Это не был специально подобранный текст, просто в его картине мира он видел сильные руки, которые его поднимали. Он видел широкую кость, которая ассоциировалась у него с надежностью, с защитой. И этот простой, детский взгляд перевесил все мои взрослые, изощренные, самоуничижительные нарративы. Потому что он сказал это не чтобы сделать мне приятно. Он это видел, по-своему, и заставил и меня увидеть. Увидеть в себе остатки силы, потенциал. И это породило желание похудеть, стать сильнее. Для него, чтобы и дальше легко его поднимать, для себя. Он перепрограммировал мое отношение к самому себе, сменил систему с ненависти и отказа на уважение и заботу. И сделал это не лекцией о здоровом образе жизни, а совместным, ненавязчивым, радостным действием. И у меня получилось, я взял себя в руки и похудел до комфортных для себя параметров.

Глава 11. Какой груз я нес в себе и как он, этот груз, давил не на меня, а на него.

Я пришел в отцовство. Нет, не так. Я ввалился в отцовство, как в яму, неся на своих плечах весь скрипучий багаж своего собственного детства. Мой отец, дед Матвея, был человеком суровым, молчаливым, эмоционально глухим. Его любовь, если это можно было так назвать, выражалась в суровых нравоучениях и требованиях: быть сильным, не ныть, не показывать слабость, быть лучшим. В его мире слезы были категорически запрещены, объявлены вне закона. Страх – позором, свидетельством несостоятельности. Неудача – клеймом, знаком природной ущербности. И я, его сын, сам того не осознавая, не проработав, не переварив этот опыт, начал транслировать его дальше, уже на своего сына, на Матвея. Я стал передавать родовую травму по наследству. Когда Матвей в семь лет, после просмотра страшного, как ему казалось, мультика, боялся засыпать один, боялся темноты, его первая, детская, абсолютно нормальная просьба:

– Пап, посиди со мной, пока я не усну, мне страшно.

Встречалась не объятиями, а моим внутренним, а потом и внешним раздражением:

– Ты же мужчина уже, маленький, но мужчина, как не стыдно, прекрати эти девичьи страхи.

Это была не моя мысль, это был не мой голос, это был голос моего отца, звучащий из моих уст, моего горла, искажающий мое лицо в знакомую, ненавистную мне самому гримасу нетерпения и презрения к слабости. Я в этот момент не видел своего испуганного, дрожащего сына, которому нужна защита. А видел маленького себя, того самого мальчика, которого стыдили за то, что он боялся темноты, за то, что он плакал, когда упал.

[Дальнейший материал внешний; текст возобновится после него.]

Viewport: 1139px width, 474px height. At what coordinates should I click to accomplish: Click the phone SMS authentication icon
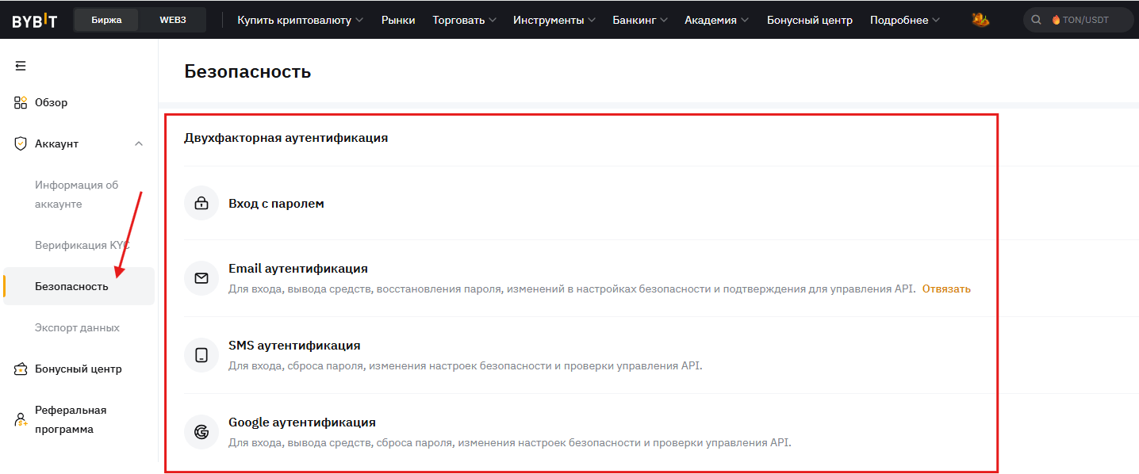click(201, 355)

И я, вместо того чтобы наконец-то защитить того маленького, несчастного себя, которого во мне так и не приняли, я нападал на его проекцию. На его живое воплощение в лице моего собственного ребенка. Я бил своего внутреннего ребенка, избивая его внешнее отражение. Это был порочный, безумный круг насилия, передающегося по наследству. Матвей, в своей детской мудрости, интуитивно нашел ключ к этому заколдованному кругу. Он задавал вопросы, простые, наивные, но бьющие точно в цель. В моменты моих самых сильных, самых неадекватных, самых пугающих реакций.

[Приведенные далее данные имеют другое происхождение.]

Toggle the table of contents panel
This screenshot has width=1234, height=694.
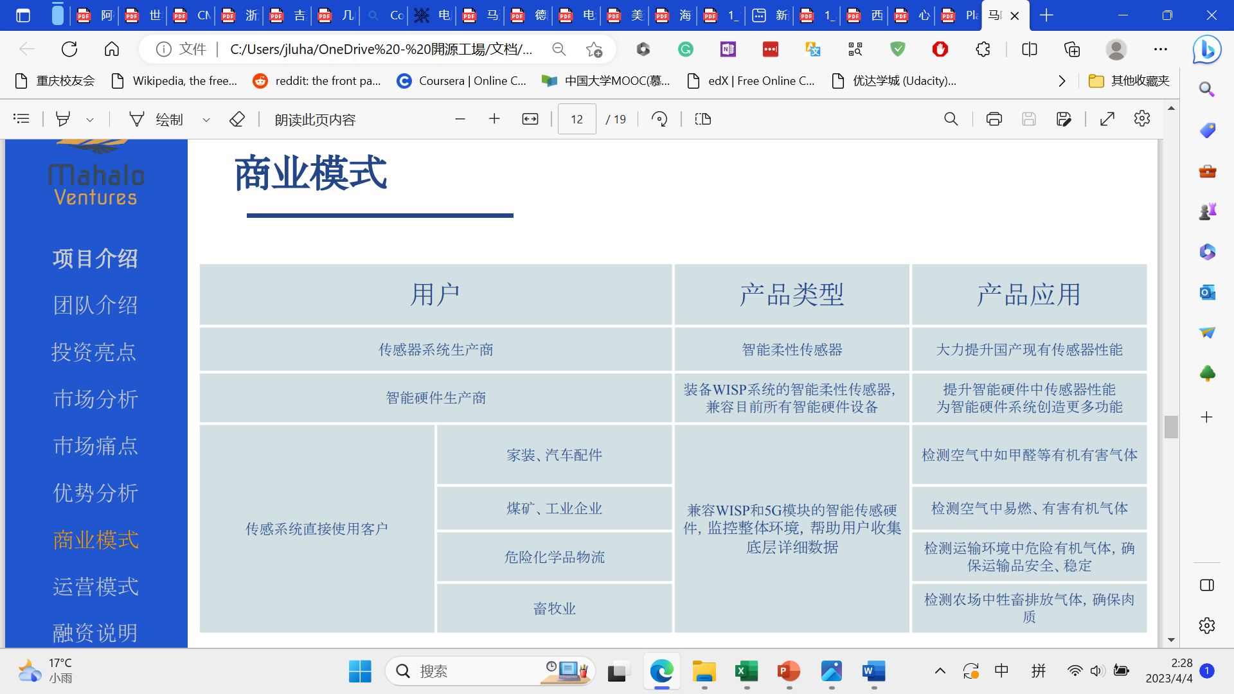(x=21, y=119)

У нас произошла ситуация. Матвей пришел из школы каким-то шаркающим, усталым шагом. Лицо опущено, глаза смотрели в пол. Он молча снял рюкзак, молча пошел в комнату. Я, поглощенный своими мыслями, сначала не обратил внимания. Потом все же спросил:

– Что случилось?

– Контрольная по математике, я получил три.

И губы его задрожали, он был на грани слез, стыда, отчаяния, потому что ждал пятерки, потому что хорошо готовился. Моя автоматическая, мгновенная реакция, продиктованная страхом, паникой и тем, как воспитывали меня, – это холодный спокойный тон, лишенный всякой теплоты:

– Ну что ревешь, слезами горю не поможешь, соберись. Будешь больше заниматься, не будешь получать тройки. Надо было готовиться основательно, а не в свои компьютерные игры играть, сам виноват.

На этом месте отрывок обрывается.